Marijuana and Opioids Combined for Chronic Pain Does Not Increase Risk for Substance Abuse.

healthy-marijuana-leafDoes it surprise you that chronic pain patients using prescription opioids in conjunction with medical marijuana are not at increased risk for substance abuse?

It surprised the researchers who published their findings in The Journal of Studies on Alcohol and Drugs.

“We expected that persons receiving both cannabis and prescription opioids would have greater levels of involvement with alcohol and other drugs. However, that wasn’t the case,” said lead author Brian Perron, PhD, who is an Associate Professor in the University of Michigan’s School of Social Work.

The researchers examined 273 patents in the upper Midwest who were seeking medical cannabis certification or recertification at a clinic. All of the subjects had used cannabis within the past month for pain relief, and 172 (63%) of them had also taken prescription pain medications in that time period.

Prescription opioid users reported having higher levels of current pain and lower levels of physical functioning than those who did not take opioids.

Opioid users also reported cannabis was more effective at treating pain than prescription painkillers, and they expressed a desire to reduce their medication intake for pain or non-medical reasons. The majority of this group admitted to some form of opioid misuse.

“Although persons who were receiving both medical cannabis and prescription opioids reported higher levels of pain, they showed very few differences in their use of alcohol and other drugs compared to those receiving medical cannabis only,” Dr. Perron added.

About 40% of the study population reported combining alcohol and cannabis, though there was no significant difference between opioid users and nonusers. However, there was evidence of more lifetime and past 3 months’ use of alcohol and other drugs than the general population.

In examining co-occurring substance abuse of drugs such as cocaine, sedatives, and amphetamines, there was no significant difference between opioid users and nonusers.

“These data provide preliminary results that use of [prescription opioids] among cannabis users might not be a reliable risk indicator for more serious forms of drug involvement,” the researchers wrote.

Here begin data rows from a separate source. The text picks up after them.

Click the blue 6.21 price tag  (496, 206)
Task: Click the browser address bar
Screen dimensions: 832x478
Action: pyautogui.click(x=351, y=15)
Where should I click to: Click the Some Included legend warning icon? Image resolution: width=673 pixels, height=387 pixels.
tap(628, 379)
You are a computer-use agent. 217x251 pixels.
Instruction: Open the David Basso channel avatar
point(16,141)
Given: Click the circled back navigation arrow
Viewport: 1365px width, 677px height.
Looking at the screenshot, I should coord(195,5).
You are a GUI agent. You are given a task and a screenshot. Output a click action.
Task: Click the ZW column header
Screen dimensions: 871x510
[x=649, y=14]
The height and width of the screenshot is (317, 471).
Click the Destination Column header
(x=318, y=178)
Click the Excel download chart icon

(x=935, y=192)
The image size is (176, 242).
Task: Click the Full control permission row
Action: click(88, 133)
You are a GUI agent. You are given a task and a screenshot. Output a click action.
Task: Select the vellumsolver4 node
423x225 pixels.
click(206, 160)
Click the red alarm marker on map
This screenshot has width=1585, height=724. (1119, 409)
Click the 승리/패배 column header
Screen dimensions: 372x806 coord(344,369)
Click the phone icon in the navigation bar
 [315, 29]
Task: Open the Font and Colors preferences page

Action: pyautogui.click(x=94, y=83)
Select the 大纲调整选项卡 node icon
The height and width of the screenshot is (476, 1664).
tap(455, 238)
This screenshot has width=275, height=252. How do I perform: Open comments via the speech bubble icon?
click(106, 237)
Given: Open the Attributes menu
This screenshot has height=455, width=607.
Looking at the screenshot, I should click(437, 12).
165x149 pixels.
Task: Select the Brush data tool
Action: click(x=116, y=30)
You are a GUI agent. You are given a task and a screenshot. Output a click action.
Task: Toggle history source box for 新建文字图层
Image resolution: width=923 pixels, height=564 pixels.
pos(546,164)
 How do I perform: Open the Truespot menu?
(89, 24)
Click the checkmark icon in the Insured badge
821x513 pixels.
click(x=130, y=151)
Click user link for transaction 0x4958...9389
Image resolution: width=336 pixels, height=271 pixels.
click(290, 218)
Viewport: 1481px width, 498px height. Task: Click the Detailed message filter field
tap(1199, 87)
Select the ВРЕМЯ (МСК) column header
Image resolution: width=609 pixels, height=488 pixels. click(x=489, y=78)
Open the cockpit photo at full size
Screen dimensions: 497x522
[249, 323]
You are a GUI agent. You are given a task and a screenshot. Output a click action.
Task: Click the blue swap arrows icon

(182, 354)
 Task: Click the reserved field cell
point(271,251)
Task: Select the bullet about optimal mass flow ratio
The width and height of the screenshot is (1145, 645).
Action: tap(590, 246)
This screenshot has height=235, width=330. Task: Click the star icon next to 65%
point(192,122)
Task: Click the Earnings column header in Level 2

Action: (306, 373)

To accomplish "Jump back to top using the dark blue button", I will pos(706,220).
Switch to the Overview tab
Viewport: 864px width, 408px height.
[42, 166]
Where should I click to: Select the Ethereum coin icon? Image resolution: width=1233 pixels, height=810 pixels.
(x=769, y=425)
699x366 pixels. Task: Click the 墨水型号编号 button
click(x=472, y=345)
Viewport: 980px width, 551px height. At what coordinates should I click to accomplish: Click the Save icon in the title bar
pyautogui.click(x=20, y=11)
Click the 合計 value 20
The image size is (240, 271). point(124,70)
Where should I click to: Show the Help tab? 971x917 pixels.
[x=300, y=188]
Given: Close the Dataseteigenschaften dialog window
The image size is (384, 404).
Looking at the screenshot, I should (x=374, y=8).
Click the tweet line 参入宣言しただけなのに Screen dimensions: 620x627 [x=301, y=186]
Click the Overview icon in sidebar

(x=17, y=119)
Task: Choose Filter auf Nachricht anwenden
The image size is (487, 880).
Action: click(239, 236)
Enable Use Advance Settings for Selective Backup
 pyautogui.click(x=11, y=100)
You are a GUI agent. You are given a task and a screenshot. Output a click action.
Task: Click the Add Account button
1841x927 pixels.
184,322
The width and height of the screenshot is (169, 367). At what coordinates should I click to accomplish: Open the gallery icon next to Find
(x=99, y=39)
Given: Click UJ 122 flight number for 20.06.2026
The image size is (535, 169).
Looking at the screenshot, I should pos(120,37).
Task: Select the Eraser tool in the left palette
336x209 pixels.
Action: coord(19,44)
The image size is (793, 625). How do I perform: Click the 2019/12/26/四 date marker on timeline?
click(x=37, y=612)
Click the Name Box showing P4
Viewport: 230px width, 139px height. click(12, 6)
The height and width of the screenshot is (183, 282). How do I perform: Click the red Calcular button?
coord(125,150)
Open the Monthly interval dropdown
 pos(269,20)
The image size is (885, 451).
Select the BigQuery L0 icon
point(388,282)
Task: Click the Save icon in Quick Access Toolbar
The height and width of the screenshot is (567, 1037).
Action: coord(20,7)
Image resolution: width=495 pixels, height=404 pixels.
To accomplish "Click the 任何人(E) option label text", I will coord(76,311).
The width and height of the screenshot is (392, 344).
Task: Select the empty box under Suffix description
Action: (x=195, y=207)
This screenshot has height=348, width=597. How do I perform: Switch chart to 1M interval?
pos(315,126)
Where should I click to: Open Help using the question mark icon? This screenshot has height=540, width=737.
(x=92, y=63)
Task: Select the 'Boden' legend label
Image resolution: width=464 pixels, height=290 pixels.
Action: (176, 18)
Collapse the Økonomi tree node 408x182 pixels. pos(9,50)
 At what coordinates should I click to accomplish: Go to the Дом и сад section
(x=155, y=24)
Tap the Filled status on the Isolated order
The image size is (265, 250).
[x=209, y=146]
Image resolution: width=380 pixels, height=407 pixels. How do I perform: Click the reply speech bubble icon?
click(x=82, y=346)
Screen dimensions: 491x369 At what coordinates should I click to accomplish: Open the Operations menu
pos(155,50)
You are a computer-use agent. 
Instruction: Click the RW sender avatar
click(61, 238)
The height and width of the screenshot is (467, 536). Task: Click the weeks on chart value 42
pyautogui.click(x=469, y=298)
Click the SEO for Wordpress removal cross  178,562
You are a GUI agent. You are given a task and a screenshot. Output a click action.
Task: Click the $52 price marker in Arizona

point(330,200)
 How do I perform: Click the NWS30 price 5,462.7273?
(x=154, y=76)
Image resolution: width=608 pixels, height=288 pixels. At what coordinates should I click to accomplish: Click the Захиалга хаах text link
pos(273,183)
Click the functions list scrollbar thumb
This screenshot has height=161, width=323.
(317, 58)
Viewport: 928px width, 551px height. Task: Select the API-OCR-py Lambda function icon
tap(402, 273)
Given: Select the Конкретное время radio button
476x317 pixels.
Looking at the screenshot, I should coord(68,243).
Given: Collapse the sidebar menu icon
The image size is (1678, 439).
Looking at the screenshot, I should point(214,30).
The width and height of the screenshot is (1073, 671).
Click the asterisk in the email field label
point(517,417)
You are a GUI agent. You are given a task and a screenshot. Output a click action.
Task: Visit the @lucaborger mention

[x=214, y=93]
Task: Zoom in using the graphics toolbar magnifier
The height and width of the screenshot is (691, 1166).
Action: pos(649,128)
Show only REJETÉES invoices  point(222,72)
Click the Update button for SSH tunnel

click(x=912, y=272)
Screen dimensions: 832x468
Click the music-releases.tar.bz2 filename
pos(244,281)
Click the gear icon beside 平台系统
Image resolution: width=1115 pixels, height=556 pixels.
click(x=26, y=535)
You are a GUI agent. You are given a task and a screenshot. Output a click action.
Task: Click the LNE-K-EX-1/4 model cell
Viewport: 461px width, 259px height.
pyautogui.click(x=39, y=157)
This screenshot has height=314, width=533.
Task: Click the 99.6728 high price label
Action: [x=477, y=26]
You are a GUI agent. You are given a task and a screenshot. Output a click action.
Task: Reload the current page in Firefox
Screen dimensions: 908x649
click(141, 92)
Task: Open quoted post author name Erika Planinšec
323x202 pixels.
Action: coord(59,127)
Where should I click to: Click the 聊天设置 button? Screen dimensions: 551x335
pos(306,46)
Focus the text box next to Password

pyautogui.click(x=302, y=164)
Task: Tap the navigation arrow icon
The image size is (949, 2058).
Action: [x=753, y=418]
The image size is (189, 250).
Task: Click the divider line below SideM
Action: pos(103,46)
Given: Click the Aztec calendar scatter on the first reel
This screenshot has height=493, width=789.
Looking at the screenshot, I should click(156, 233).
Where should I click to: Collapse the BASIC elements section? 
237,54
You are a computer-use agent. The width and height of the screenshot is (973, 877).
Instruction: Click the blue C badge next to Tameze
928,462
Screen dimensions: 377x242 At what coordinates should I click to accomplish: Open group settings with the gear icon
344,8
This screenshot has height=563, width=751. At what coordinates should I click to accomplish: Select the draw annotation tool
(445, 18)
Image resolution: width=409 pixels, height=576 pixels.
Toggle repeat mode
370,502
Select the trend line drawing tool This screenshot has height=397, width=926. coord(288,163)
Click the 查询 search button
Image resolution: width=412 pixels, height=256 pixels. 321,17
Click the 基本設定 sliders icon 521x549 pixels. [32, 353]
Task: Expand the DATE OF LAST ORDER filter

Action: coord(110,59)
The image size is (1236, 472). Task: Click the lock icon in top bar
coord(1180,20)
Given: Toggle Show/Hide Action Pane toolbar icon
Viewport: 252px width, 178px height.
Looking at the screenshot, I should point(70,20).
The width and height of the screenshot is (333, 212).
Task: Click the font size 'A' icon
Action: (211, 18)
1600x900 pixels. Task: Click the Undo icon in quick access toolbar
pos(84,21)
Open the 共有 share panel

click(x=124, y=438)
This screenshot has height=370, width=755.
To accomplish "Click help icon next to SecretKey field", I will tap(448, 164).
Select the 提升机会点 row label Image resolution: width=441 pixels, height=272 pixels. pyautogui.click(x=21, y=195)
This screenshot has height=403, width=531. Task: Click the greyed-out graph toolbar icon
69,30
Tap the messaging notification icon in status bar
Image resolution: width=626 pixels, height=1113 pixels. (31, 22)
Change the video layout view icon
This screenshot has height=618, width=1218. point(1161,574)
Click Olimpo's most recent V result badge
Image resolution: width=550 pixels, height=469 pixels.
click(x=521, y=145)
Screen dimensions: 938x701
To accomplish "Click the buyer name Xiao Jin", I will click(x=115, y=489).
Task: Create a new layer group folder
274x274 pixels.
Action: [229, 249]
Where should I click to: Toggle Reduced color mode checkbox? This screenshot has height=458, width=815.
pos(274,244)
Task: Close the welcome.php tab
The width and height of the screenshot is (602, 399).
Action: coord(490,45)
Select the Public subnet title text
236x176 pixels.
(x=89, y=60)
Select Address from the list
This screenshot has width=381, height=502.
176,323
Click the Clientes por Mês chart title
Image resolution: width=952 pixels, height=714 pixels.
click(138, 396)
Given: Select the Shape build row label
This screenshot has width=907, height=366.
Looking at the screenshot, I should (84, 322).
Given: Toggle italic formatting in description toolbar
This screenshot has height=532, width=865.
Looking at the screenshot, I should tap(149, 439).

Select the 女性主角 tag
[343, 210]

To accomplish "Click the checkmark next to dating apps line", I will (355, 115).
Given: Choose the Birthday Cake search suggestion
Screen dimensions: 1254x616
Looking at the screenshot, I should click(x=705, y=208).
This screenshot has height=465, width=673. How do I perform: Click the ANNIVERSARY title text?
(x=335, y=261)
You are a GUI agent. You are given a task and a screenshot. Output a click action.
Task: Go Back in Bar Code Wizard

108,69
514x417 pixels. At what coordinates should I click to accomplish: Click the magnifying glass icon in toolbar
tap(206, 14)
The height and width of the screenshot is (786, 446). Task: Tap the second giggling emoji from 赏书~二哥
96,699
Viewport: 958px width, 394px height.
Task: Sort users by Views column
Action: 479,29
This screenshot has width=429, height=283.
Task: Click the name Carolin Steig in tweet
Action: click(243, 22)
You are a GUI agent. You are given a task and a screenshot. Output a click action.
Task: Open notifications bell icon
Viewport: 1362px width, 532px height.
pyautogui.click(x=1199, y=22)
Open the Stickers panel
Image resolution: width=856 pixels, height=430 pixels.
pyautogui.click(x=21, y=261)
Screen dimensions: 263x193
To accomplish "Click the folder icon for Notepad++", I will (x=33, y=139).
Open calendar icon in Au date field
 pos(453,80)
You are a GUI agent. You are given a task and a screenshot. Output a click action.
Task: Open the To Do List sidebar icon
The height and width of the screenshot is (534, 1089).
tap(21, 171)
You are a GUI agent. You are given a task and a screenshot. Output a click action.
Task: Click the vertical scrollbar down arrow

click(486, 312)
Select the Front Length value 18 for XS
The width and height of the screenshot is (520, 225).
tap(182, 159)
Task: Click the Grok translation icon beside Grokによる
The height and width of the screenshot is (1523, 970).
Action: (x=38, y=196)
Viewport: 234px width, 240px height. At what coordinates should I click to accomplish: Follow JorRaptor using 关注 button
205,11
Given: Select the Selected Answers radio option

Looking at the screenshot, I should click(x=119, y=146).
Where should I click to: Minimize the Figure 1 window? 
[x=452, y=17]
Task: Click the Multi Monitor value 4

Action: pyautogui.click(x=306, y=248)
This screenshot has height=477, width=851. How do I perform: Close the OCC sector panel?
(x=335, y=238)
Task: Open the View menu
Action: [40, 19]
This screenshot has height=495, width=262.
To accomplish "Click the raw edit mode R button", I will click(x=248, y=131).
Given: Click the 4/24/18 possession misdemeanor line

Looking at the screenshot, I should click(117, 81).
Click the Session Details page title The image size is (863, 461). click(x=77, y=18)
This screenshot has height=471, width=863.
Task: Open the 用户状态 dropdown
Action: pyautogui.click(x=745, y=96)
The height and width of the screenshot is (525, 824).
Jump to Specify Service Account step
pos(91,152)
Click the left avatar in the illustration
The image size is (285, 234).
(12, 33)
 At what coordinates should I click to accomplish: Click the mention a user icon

They called for more longitudinal studies to provide further evidence of this finding.

Authored by: Ed Coghlan

There are 5 comments for this article
  1. Jackie Melcher at 2:41 pm

    The problem is under medicated pain. People are dying from opiates because they can’t take the pain anymore. You are looking in the wrong direction. Addiction may be physical or emotional. But I’m addicted to PAIN RELIEF. We are chronically under medicated because fear of overdose. Find some way to treat this pandemic of chronic pain.

  2. mike at 10:39 am

    You have got to be kidding! I really doubt the quantity or quality of any studies that coupled Marijuana and Opioids. I am so tired of this Marijuana cures everything! There were plenty of “scientific” studies paid for by the tobacco companies that “proved” smoking cause no harm. I think most of these new studies on Marijuana are of the same quality

  3. Becca simmons at 6:41 pm

    Have been at pain mgmt for more than 3 yrs. am available for studies.

  4. soup1657 at 12:12 pm

    I could told ya that I wish I could use weed instead of opiates but it’s illegal here and I would loose what pain relief I do get if I tested positive for MJ

  5. marty at 10:41 am

    It would be nice if those of us with chronic pain were able to try the marijuana to see if together they help. For instance My pain is a constant pain with the pain pill only dulling the pain for a bit. I am in so much pain and feel this might be a good option since most pain pills and patches I have tried leave me unable to live a normal life.